Because the labor of cooking for 100 people isn't 100x the labor needed to cook for one. In grad school I lived in cooperative housing where one day every other week I had to help cook the evening meal for everyone else and just got to eat the other days. It was far more efficient than cooking every day for myself and far cheaper than restaurants.
And what if you like to eat healthy but the other people like to eat lots of meat and processed food? Communes are great if nobody has mutually exclusive preferences
We had a vegetarian and a meat entree choice at each meal and the meals were fairly balanced. If there was anything to complain about it was that the food tended to be not highly spiced in order to reach the common denominator. But we had hot sauces and the like so that people could spice things up if they wanted.

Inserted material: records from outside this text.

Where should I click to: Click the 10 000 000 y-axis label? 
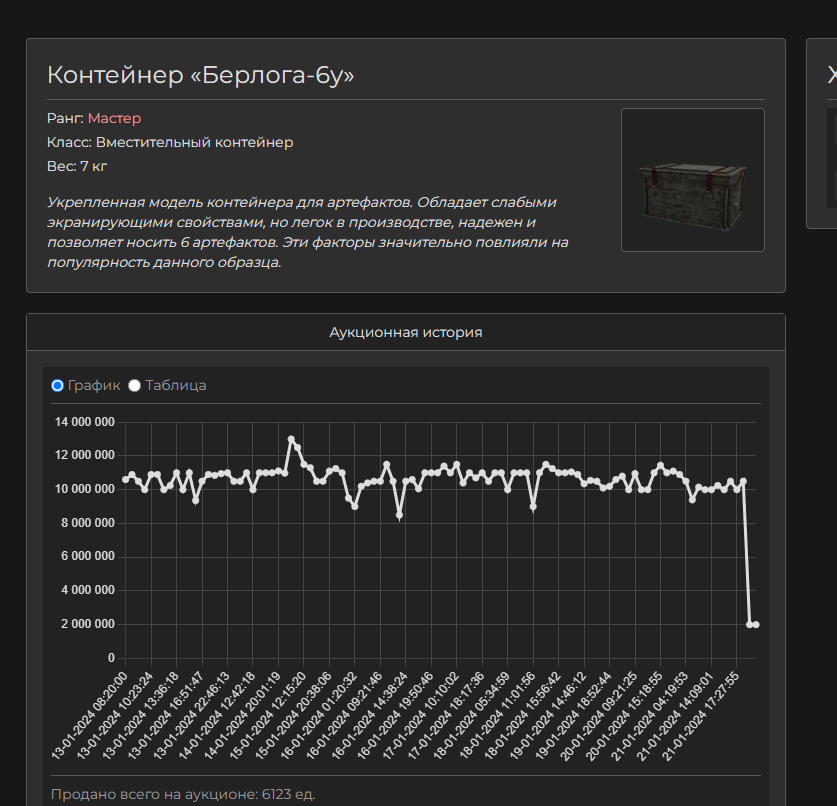(83, 489)
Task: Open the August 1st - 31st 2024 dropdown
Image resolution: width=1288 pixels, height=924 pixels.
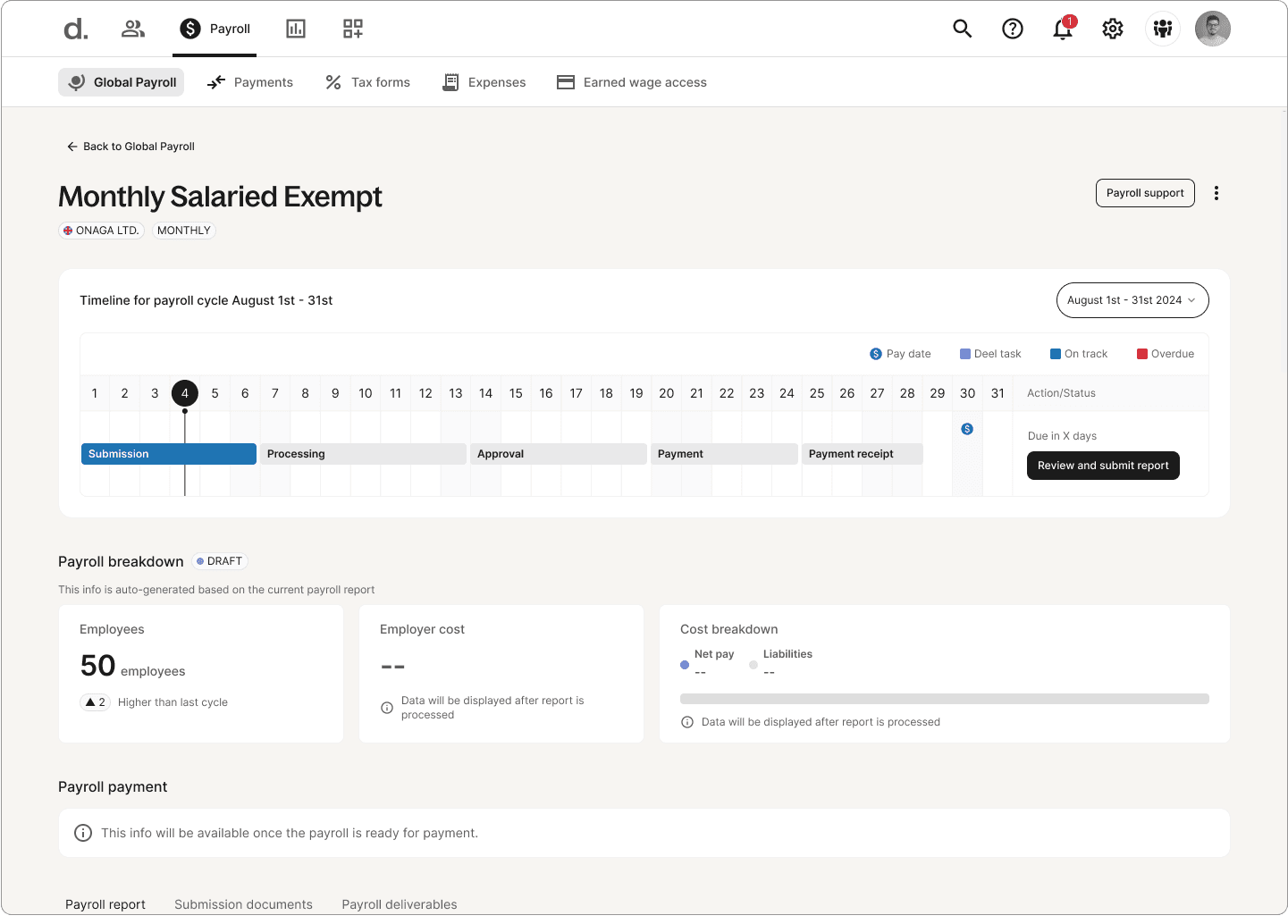Action: 1132,300
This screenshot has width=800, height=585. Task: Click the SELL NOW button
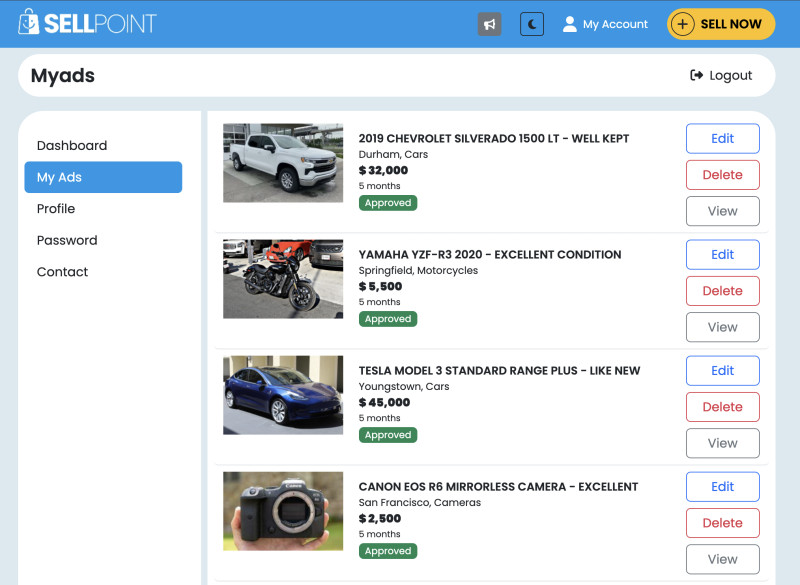(x=721, y=24)
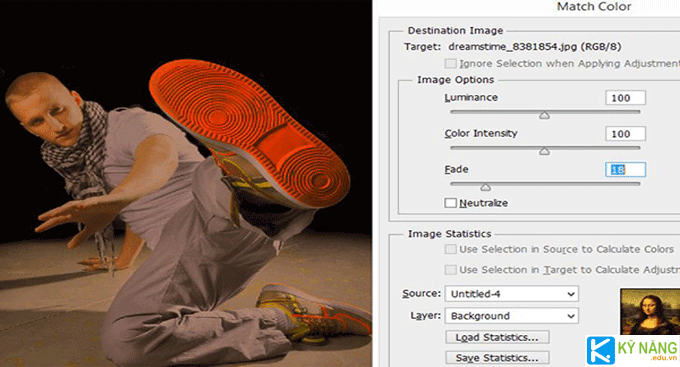
Task: Click the Color Intensity slider handle
Action: 544,151
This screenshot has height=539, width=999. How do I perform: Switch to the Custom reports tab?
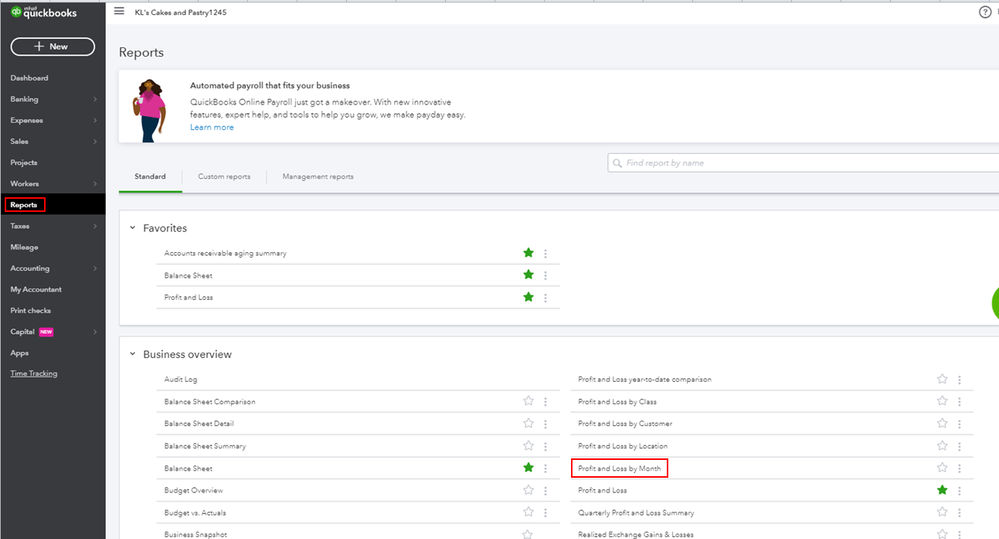(x=224, y=177)
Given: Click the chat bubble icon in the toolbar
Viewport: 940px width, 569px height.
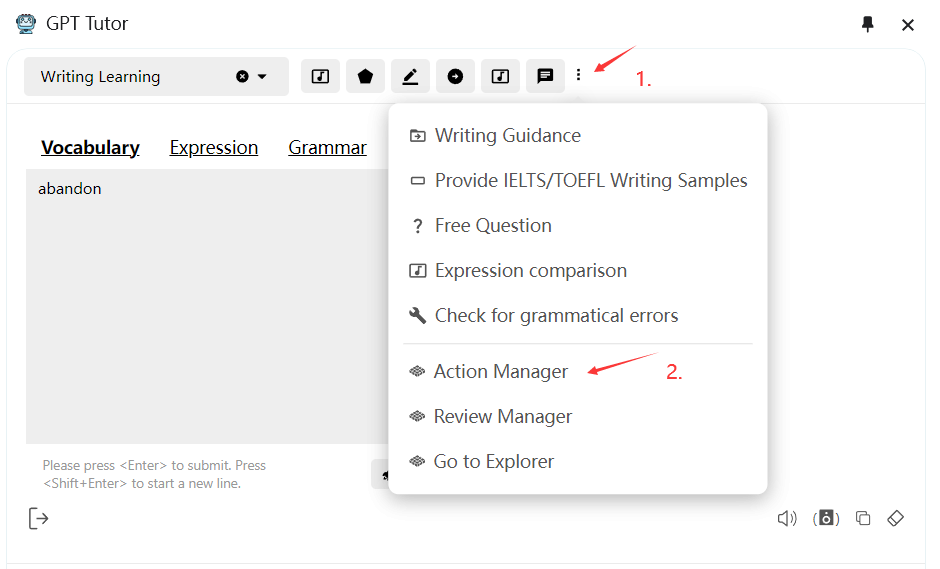Looking at the screenshot, I should [x=545, y=76].
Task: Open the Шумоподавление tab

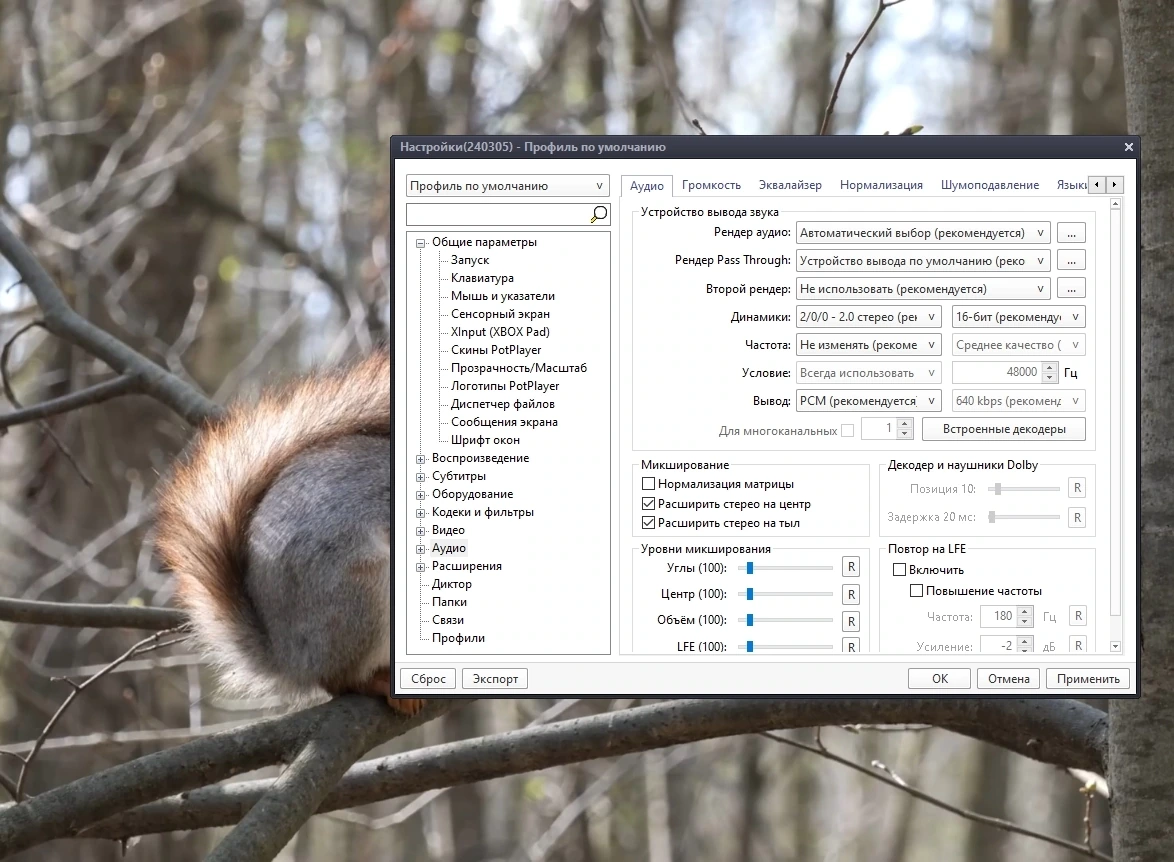Action: pyautogui.click(x=989, y=185)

Oddly enough, when I lived in more rural/suburban settings, I never really encountered anything I'd consider communal or primal/"paleolithic" but when I moved to a bigger city, I found many more ways to address those desires.
Even if it's just having a corner bar where neighbors stop in for a meal or a beer in the evenings or getting together with nearby friends on various nights for board games or cookouts, I see a lot more community and shared activities. Much of it is only enabled by the proximity of urban life where the need to drive over to meet up is minimal or nonexistent. When I lived in the "boonies", any gathering had to be a lot more scheduled since you had to account for driving.
Speak for yourself. All I see is forced interaction with people that are around you for reasons that have nothing to do with your choice to spend time with them.
Except in the paleolithic these people would be your extended family, the friends you grew up with, etc. And because of the cultural homogeneity of such societies, you would get along better with them than people get along with their families today.
In the modern context, these would be people you selected.